» Exercise tasks
a. Using the passage below on Missouri's contraception debate, decide whether each statement agrees with it: (i) Missouri statute defines life as starting at conception; (ii) Michelle Trupiano is the medical director of the Missouri Family Health Council, Inc.; (iii) emergency contraception is more effective the sooner it is taken. Answer yes or no for each and quote the deciding words.
b. In the passage below on Missouri's contraception debate, where does Elizabeth Allemann work as a family physician?
c. From the passage below on Missouri's contraception debate, output the stretch from "Missouri statute defines" through "uterus, McNicholas said.".

Missouri statute defines life as starting at the moment of conception, which the law outlines as “the fertilization of the ovum of a female by a sperm of a male.” But pregnancy occurs when a fertilized egg is implanted in the lining of the uterus, McNicholas said.
“What it comes down to is that certainly there are ideological thoughts about when pregnancy begins but there is no question in the medical community about when pregnancy occurs,” McNicholas said.
Conflating birth control methods with abortion-inducing drugs is designed to confuse and create uncertainty, said Michelle Trupiano, the executive director of the Missouri Family Health Council, Inc.
“The concern with the language is that it will be left up to interpretation by non-medical professionals and could have a chilling effect on medical professionals and the use of IUDs, because it will create this uncertainty that folks will not be really sure what is and isn’t allowed,” Trupiano said.
Elizabeth Allemann, the medical director for Missouri Family Health Council Inc. and a family physician in private practice in Columbia, said she is especially concerned by lawmakers’ targeting access to emergency contraception, which is more effective the sooner it is taken and required in some states to be offered to victims of sexual assault.
“So putting barriers to getting emergency contraception is basically taking it off the table,” Allemann said.

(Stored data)
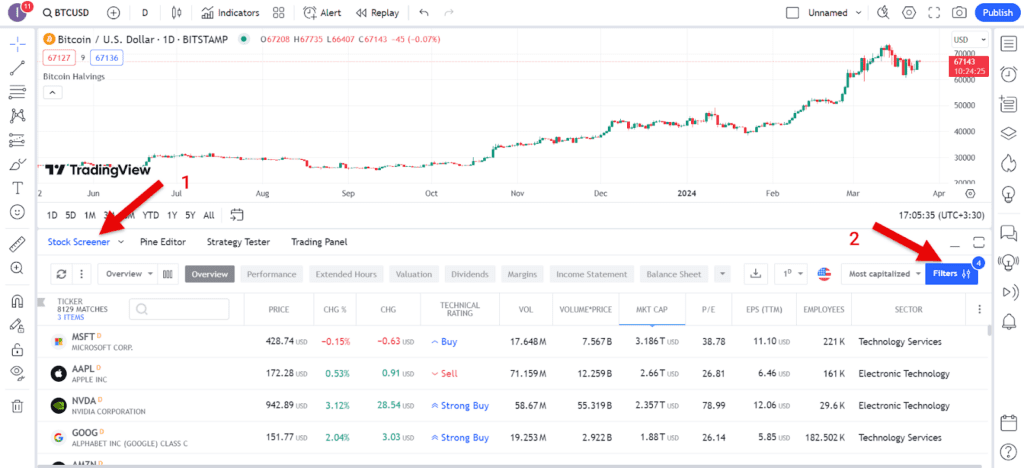Open the Most capitalized dropdown
This screenshot has width=1024, height=468.
884,274
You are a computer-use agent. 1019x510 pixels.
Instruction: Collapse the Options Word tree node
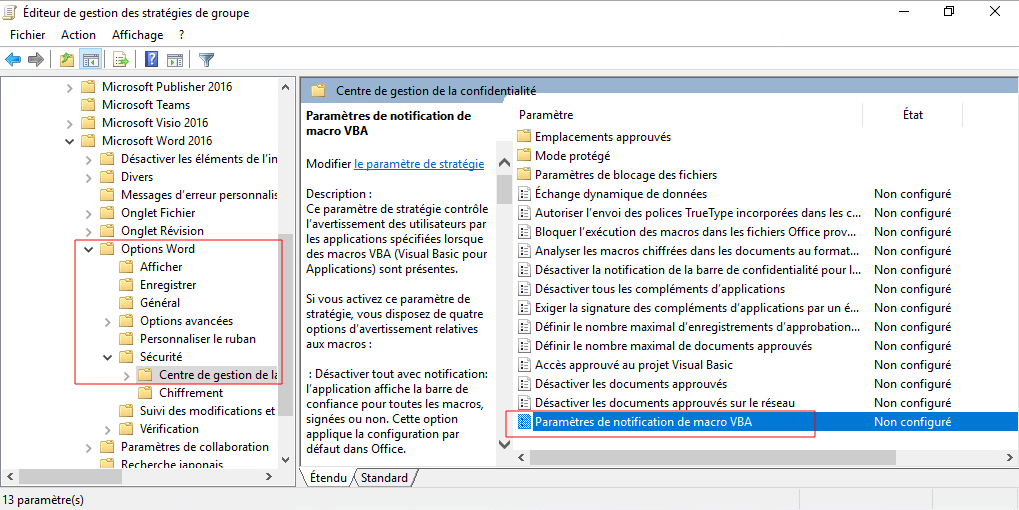89,249
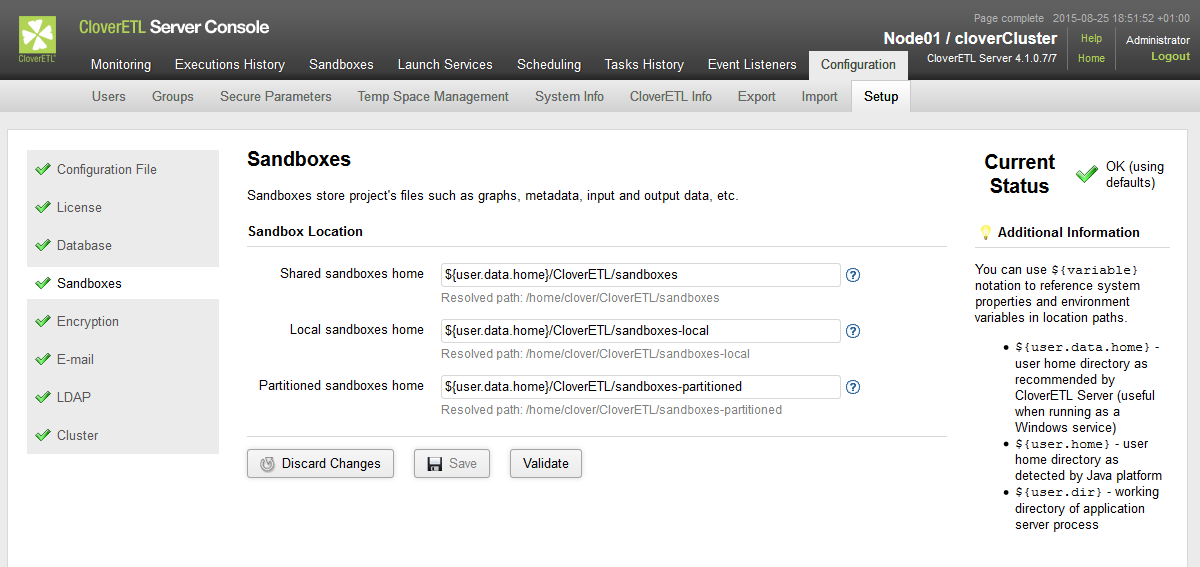
Task: Click the green checkmark beside Configuration File
Action: click(42, 169)
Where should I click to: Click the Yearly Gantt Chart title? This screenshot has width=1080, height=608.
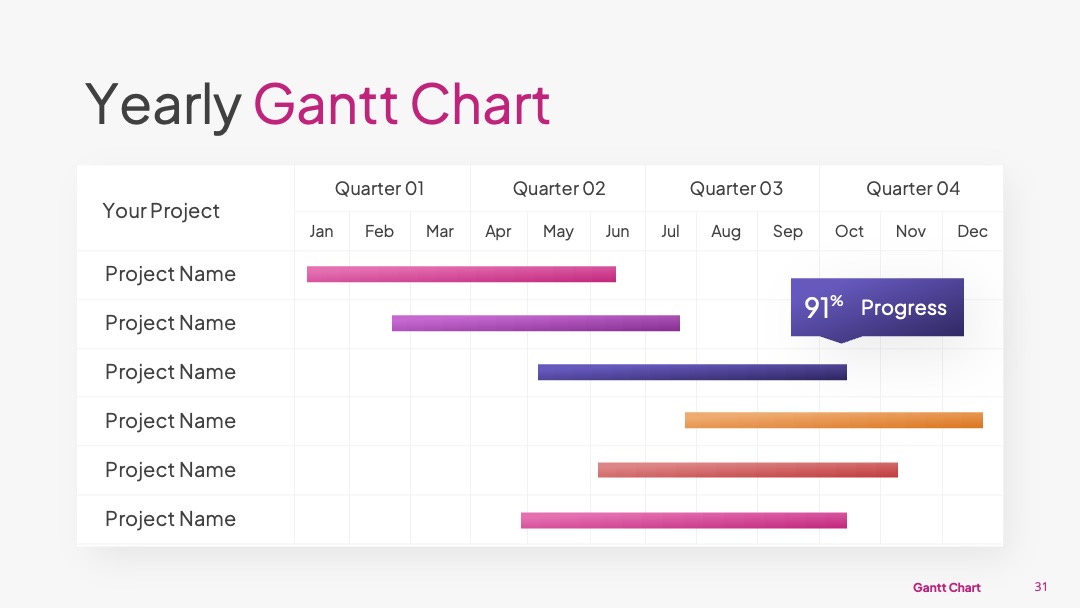coord(318,105)
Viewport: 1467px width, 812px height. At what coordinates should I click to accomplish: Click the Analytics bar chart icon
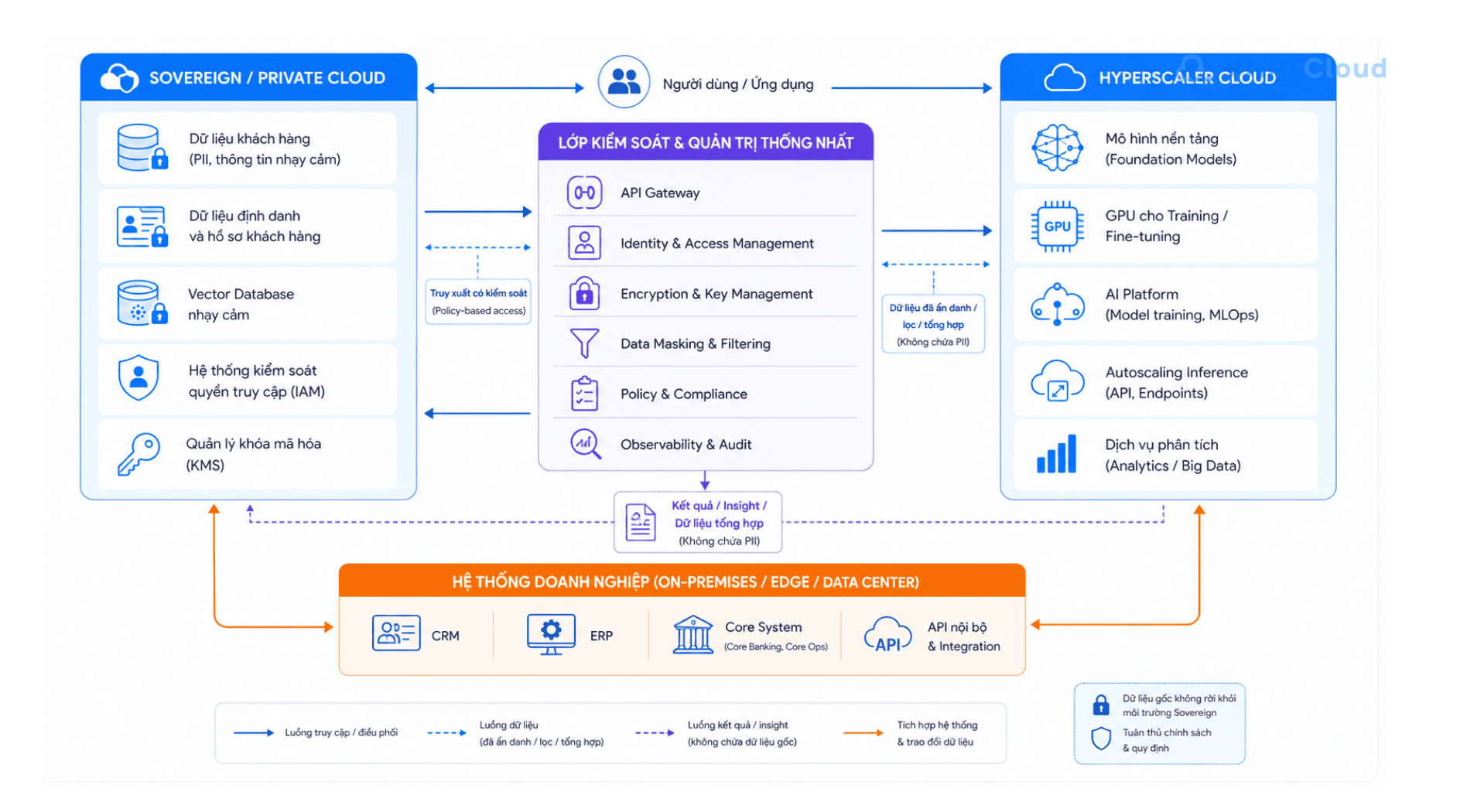1056,454
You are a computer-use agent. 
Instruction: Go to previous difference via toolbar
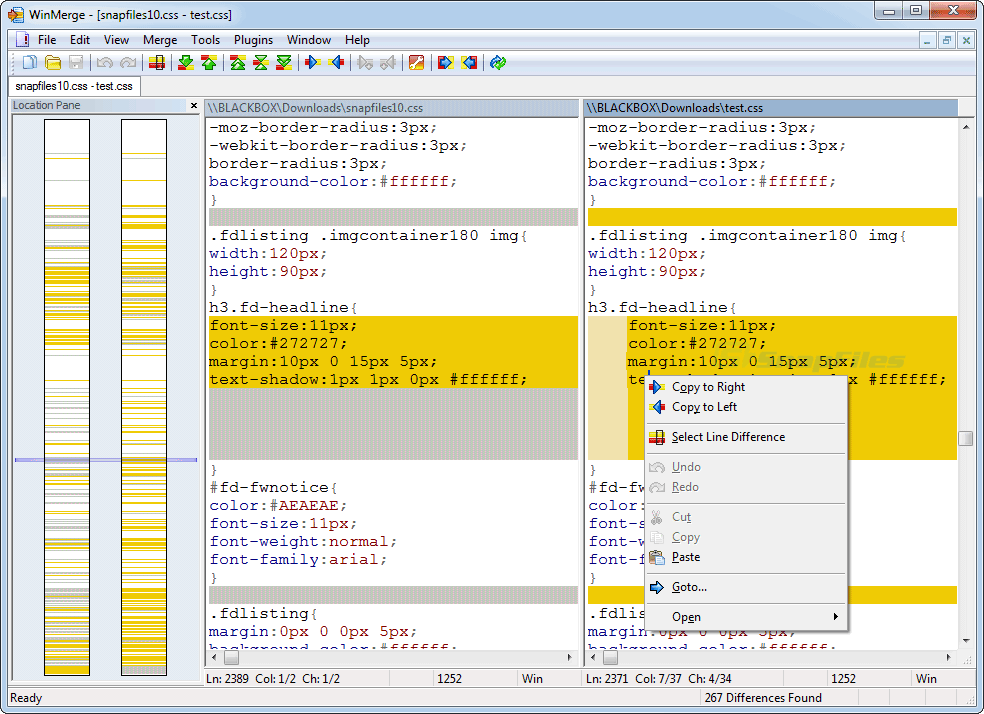tap(208, 63)
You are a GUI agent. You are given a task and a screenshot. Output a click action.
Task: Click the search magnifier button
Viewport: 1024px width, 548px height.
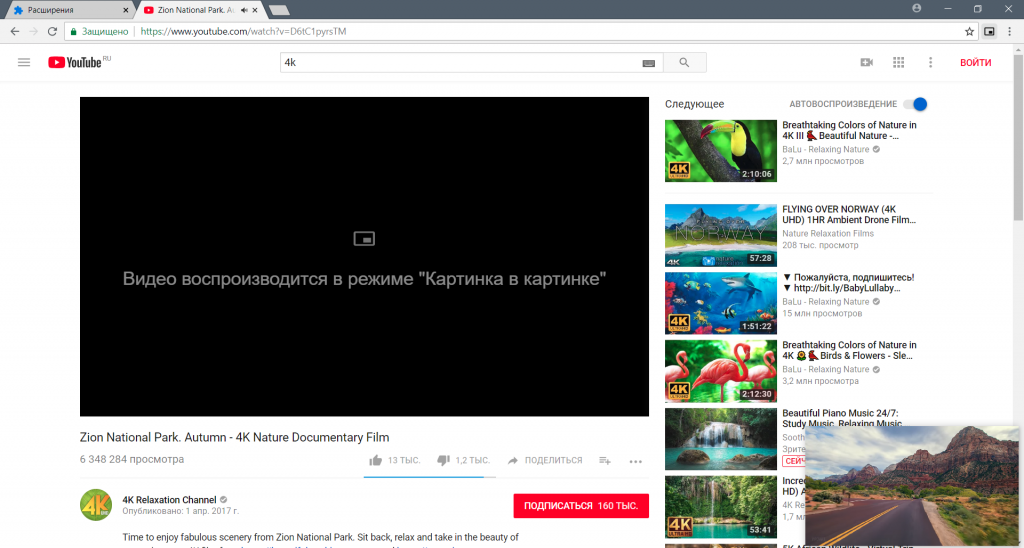[x=684, y=62]
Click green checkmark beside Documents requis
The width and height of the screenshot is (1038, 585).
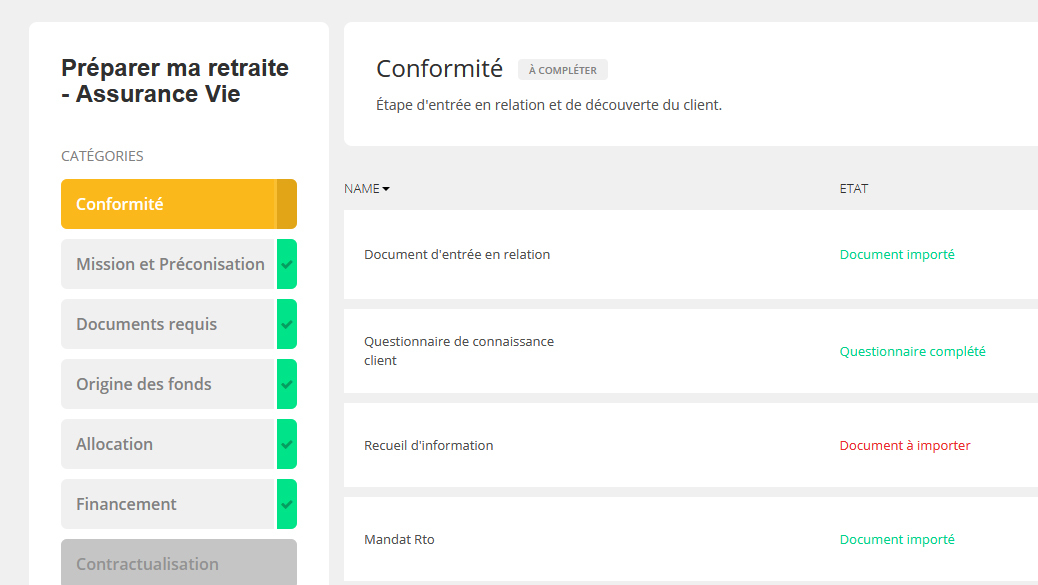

» Responses per task
a.
(i) Yes: "Missouri statute defines life as starting at the moment of conception"
(ii) No: "Michelle Trupiano, the executive director of the Missouri Family Health Council, Inc."
(iii) Yes: "which is more effective the sooner it is taken"

b. She is a family physician in private practice in Columbia.

c.
Missouri statute defines life as starting at the moment of conception, which the law outlines as “the fertilization of the ovum of a female by a sperm of a male.” But pregnancy occurs when a fertilized egg is implanted in the lining of the uterus, McNicholas said.